Les classiques, Littérature française

« La colonie  » de Marivaux, 1750


Le texte originel, écrit en 1729, a été perdu. Cette comédie en prose et en un acte composé de 18 scènes connut un véritable « bide » lors de sa première représentation au Théâtre Italien à Paris en juin 1729 si bien que Marivaux la retira aussitôt de la scène et la réduisit avant de la publier dans le Mercure de France en 1750.
Le rideau se lève sur un appel à l’union d’Arthénice, une noble, qui propose à madame Sorbin, épouse d’un artisan, de s’associer à sa lutte. Echouées avec un groupe d’hommes sur une île au milieu de nulle part, les femmes décident en effet de prendre le pouvoir alors que les hommes s’apprêtent à tenir conseil pour élire ceux d’entre eux qui décideront des lois à mettre en place. Vient le temps de ce qui pourrait fort ressembler à une guerre des sexes.

Madame Sorbin : « Conclusion, il n’y a plus qu’une femme et qu’une pensée ici. »

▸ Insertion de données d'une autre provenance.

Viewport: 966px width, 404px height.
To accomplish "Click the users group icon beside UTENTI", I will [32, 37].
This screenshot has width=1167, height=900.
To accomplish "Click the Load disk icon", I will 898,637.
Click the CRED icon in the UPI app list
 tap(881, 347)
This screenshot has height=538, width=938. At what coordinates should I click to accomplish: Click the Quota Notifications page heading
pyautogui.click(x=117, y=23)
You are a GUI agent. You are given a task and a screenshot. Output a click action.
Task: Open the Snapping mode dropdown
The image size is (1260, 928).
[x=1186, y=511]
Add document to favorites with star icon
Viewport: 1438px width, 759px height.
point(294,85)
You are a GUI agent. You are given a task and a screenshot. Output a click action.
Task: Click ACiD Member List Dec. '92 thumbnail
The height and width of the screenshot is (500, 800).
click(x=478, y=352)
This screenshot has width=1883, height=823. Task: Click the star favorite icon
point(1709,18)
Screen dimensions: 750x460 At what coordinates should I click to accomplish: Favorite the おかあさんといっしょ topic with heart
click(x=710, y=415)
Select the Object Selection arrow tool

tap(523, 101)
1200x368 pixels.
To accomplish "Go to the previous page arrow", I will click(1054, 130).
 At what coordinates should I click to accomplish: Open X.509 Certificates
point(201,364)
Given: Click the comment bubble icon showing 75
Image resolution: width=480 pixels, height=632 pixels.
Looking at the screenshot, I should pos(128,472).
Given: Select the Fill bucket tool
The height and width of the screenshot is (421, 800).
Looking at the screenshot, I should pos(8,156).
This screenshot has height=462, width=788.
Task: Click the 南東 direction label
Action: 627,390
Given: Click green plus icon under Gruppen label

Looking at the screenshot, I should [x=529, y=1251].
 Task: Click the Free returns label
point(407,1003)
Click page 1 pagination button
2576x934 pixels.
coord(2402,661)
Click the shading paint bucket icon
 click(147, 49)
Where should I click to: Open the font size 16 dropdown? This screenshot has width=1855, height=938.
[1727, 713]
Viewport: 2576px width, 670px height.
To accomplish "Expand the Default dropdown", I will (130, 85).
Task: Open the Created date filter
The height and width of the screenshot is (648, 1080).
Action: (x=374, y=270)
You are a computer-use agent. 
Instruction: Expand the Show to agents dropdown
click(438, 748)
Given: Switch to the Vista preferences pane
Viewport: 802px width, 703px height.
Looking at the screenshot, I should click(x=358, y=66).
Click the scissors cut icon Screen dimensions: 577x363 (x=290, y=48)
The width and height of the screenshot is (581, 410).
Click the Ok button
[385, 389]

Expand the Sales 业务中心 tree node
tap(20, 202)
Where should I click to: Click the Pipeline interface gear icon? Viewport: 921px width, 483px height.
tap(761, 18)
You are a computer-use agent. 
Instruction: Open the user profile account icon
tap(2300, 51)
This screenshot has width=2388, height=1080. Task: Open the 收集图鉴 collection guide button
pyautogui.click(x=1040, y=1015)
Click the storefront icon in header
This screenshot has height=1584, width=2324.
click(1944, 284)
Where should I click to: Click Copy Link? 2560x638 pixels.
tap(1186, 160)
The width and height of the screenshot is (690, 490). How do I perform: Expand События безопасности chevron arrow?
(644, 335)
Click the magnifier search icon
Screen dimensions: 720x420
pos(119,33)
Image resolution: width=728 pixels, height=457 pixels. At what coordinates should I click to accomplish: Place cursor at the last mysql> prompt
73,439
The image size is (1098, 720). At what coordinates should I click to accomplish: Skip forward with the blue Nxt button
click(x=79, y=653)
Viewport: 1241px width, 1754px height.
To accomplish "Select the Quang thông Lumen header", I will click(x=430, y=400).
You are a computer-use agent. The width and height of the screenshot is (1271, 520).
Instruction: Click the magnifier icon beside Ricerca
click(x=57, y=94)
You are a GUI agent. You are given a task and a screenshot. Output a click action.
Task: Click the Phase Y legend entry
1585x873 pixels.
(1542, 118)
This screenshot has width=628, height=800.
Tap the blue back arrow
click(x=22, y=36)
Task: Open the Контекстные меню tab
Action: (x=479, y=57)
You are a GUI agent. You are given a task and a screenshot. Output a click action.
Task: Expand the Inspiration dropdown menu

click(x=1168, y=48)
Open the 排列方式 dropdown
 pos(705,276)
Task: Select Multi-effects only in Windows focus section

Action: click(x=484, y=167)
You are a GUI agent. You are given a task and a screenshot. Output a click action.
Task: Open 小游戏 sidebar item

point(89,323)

Toutes sont bien décidées à en découdre et à « discuter (leur) droit vis à vis les hommes. ». Leur exil constitue l’occasion rêvée pour rompre avec les modes de gouvernance traditionnelle, la domination masculine, et pour défendre la cause du sexe opprimé.

« Vous irez de niveau avec les hommes ; ils seront vos camarades, et non pas vos maîtres. Madame vaudra partout Monsieur.»
« nous voici en place d’avoir justice, et de sortir de l’humilité ridicule qu’on nous a imposée depuis le commencement du monde ».
« Madame Sorbin veut vivre dans l’histoire et non pas dans le monde. »

Parviendront-elles à s’affranchir et à distinguer les affaires politiques des affaires du cœur alors que Timagène a des vues sur Arthénice, que Persinet escompte épouser la jeune Lina Sorbin et que Monsieur Sorbin s’impose en chef de famille ?

« nous sommes dans une occurrence où l’amour n’est plus qu’un sot. »

Dépasseront-elles les ricanements de ces hommes qui ne les prennent guère au sérieux et qui croient simplement assister à une farce, un spectacle dans le spectacle ?
« faites, amusez-vous, jouez une farce ; mais gardez votre drôlerie pour une autre fois, cela est trop bouffon pour le temps qui court. »

Comme dans « L’île des esclaves » Marivaux recourt à l’exil insulaire pour mettre en œuvre une critique virulente des institutions de son époque. Petites gens et nobles sont embarqués dans la même galère et doivent reconstruire le cadre de leur existence. Le dramaturge emprunte alors au genre de l’utopie pour aborder la délicate question de l’égalité sociale mais aussi de l’égalité des sexes. Mais ne nous y trompons pas, nous sommes loin d’un manifeste en faveur des femmes qui n’ont pas forcément toujours la part belle dans l’intrigue.